+++ Given records +++

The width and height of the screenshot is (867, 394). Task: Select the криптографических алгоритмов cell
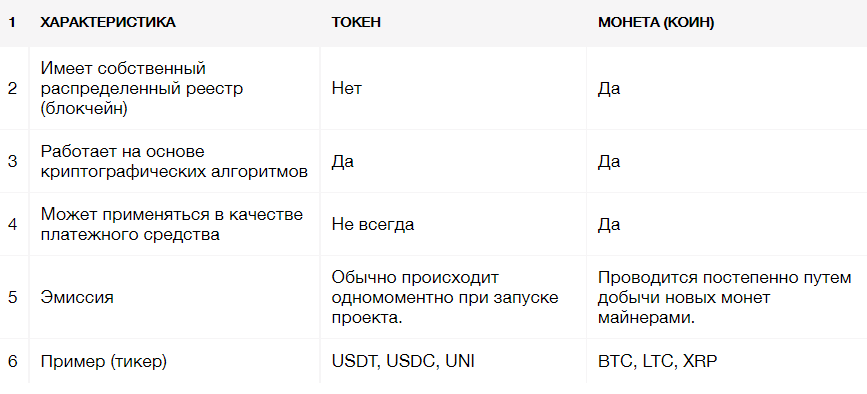[x=174, y=161]
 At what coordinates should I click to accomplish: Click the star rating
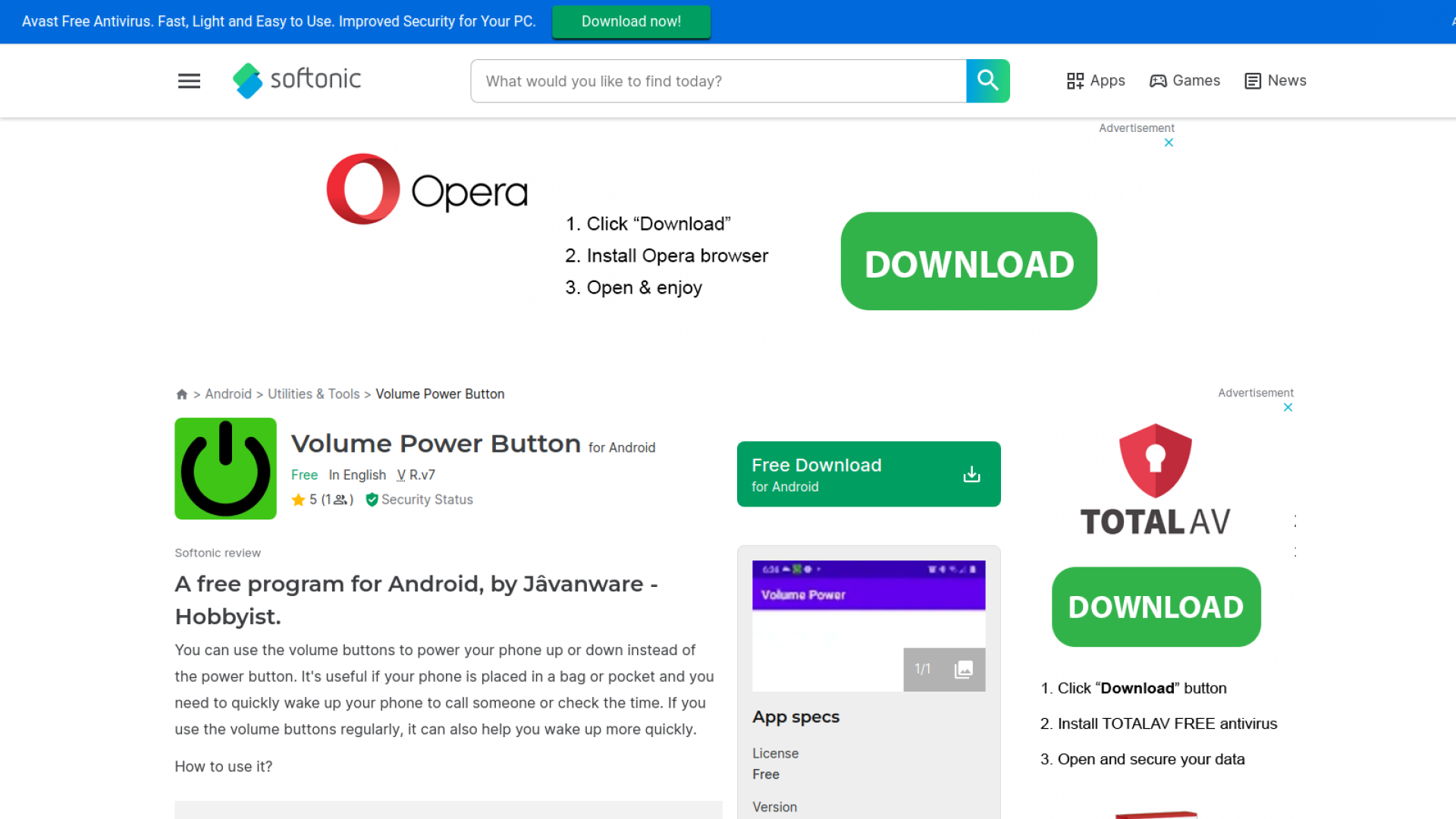pos(299,500)
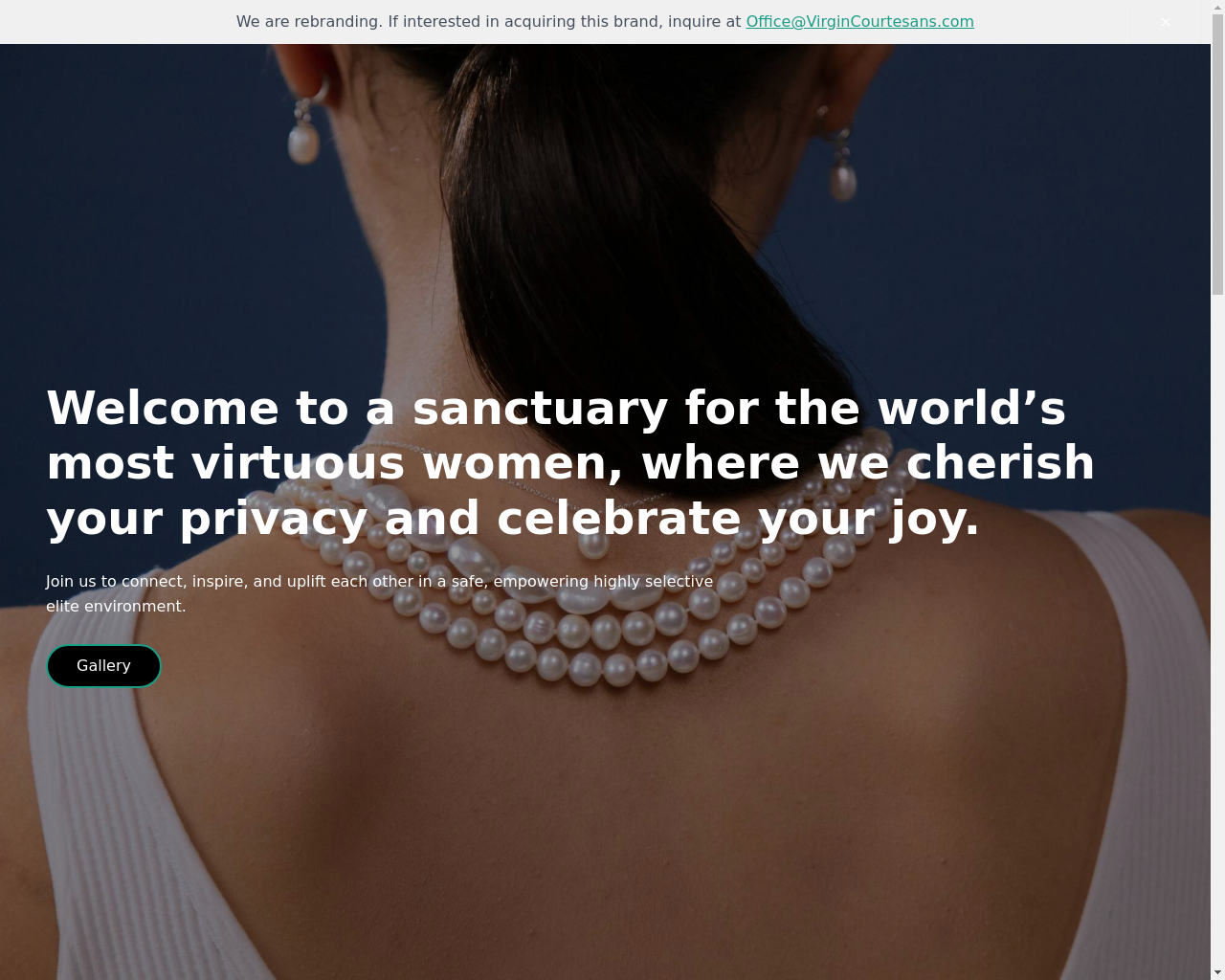Click the scrollbar down arrow
The width and height of the screenshot is (1225, 980).
tap(1217, 972)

+++

__Instruction__:
Reproduce the listing above line by line without any change, leaving out the pictures.

__Task answer__:
The width and height of the screenshot is (867, 394). Task: Select the криптографических алгоритмов cell
[x=174, y=161]
 At what coordinates should I click to accomplish: Click the star rating
pos(299,500)
Click the scrollbar down arrow
The width and height of the screenshot is (1225, 980).
tap(1217, 972)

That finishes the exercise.